__What is needed__: List every line below that contains the word "label". Upper and lower case must match.
[Start of Records for this task]
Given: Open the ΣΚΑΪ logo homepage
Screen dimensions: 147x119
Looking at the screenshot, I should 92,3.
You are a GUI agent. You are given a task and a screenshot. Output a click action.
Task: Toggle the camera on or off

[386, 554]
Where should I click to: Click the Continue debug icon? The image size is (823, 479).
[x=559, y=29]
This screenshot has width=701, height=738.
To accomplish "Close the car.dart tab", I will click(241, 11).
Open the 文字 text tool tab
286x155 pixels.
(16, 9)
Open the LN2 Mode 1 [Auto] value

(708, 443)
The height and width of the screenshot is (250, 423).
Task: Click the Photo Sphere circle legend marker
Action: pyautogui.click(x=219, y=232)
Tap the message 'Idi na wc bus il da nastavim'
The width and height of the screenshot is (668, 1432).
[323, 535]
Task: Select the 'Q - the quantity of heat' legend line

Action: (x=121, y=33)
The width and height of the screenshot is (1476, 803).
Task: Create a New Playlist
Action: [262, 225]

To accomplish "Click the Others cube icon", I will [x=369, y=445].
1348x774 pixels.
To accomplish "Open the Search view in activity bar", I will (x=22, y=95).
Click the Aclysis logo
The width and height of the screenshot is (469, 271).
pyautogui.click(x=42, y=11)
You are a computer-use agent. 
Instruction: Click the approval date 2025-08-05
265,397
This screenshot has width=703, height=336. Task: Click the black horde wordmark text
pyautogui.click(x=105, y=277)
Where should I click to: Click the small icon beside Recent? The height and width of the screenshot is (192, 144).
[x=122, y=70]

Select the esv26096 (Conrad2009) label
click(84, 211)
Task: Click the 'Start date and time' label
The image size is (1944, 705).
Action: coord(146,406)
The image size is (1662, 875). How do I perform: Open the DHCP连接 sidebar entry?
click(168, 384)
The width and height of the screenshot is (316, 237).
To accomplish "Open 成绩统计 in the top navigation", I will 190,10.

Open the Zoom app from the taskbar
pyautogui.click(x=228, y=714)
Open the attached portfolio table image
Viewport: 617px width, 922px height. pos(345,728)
[End of Records for this task]
__Result__:
Select the esv26096 (Conrad2009) label
Task: Click the 'Start date and time' label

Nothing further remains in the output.